● Task item: Below are some records; copy each line in them that contains "text".

[[ Supplied material, beginning ]]

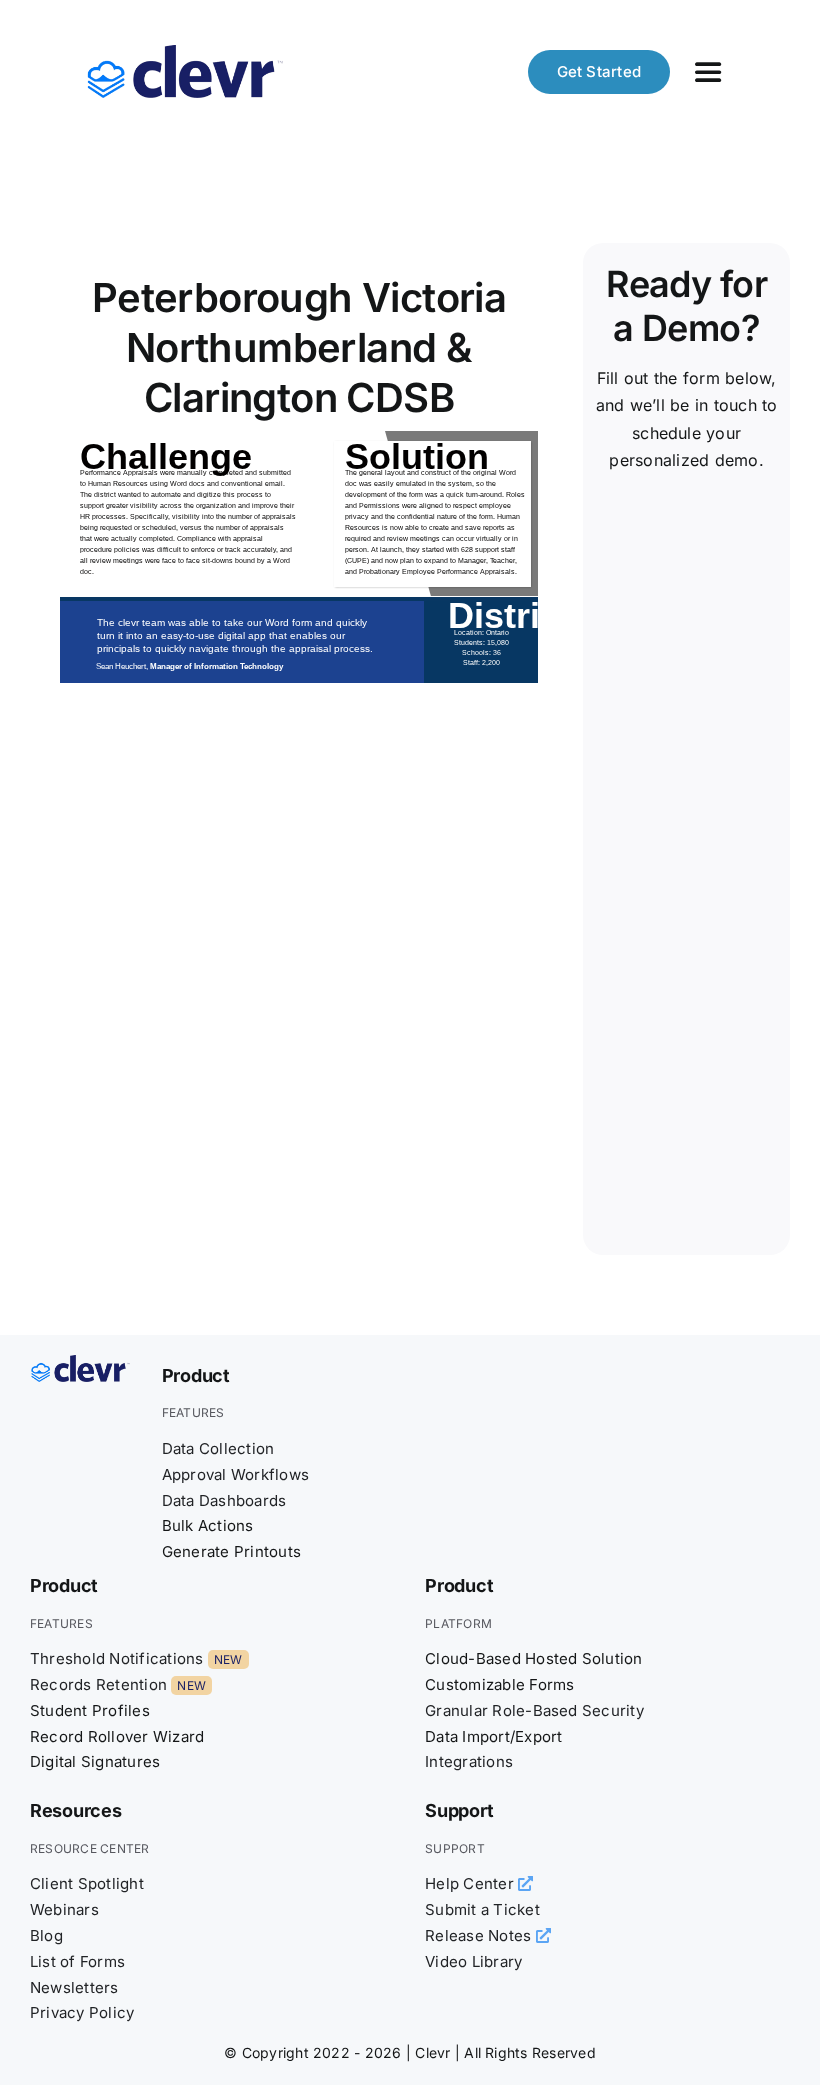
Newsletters (74, 1987)
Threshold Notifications (117, 1658)
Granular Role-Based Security (534, 1710)
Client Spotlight (87, 1883)
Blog (46, 1935)
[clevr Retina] (80, 1363)
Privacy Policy (82, 2012)
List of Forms (77, 1961)
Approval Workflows (235, 1474)
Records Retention (98, 1684)
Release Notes (480, 1935)
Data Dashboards (224, 1500)
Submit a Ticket (482, 1909)
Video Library (473, 1961)
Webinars (64, 1909)
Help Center (471, 1883)
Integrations (469, 1761)
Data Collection (218, 1448)
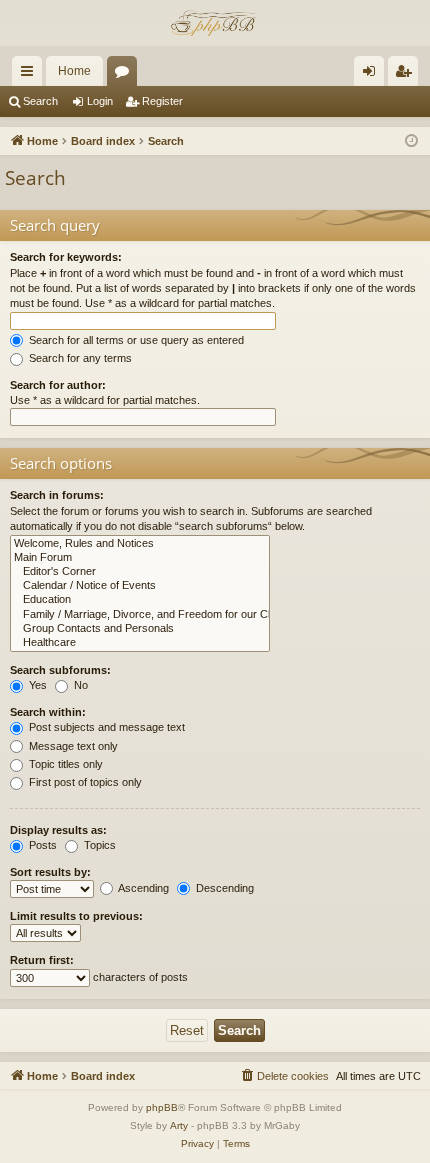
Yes (36, 685)
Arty (179, 1125)
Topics (98, 845)
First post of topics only (84, 782)
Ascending (142, 888)
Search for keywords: (66, 257)
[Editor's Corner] (140, 572)
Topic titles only (64, 764)
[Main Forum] (140, 558)
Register (162, 101)
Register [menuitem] (407, 75)
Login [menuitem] (373, 75)
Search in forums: (57, 495)
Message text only (72, 746)
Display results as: (58, 830)
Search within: (48, 712)
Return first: (42, 960)
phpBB (162, 1107)
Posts (41, 845)
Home (74, 71)
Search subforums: (60, 670)
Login (100, 101)
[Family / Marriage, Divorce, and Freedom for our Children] (140, 615)
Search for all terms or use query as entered (135, 340)
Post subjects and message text (105, 727)
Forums (126, 75)
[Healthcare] (140, 643)
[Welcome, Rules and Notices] (140, 544)
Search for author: (58, 385)
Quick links (31, 75)
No (79, 685)
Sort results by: (50, 872)
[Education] (140, 600)
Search (40, 101)
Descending (223, 888)
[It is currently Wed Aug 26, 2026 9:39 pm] (411, 141)
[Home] (215, 23)
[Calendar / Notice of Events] (140, 586)
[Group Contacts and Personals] (140, 629)
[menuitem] (284, 1076)
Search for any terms (79, 358)
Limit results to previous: (76, 916)
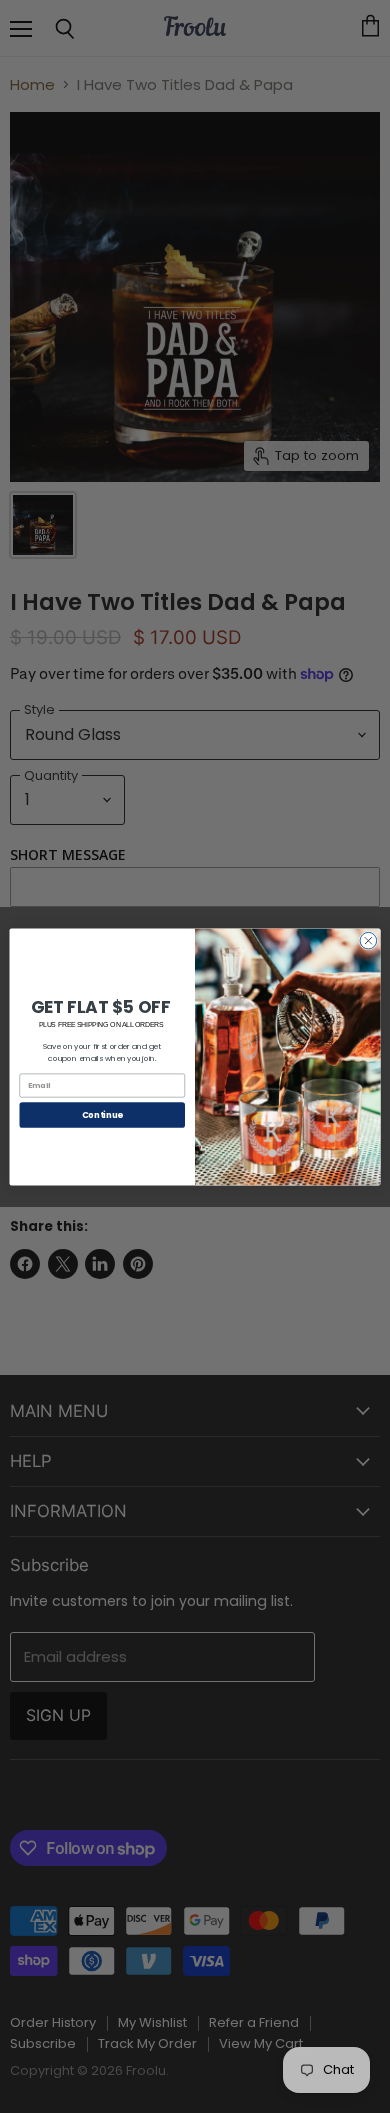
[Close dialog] (368, 940)
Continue (102, 1114)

[[ Supplied material, end ]]

● Task output:
Message text only (72, 746)
Post subjects and message text (105, 727)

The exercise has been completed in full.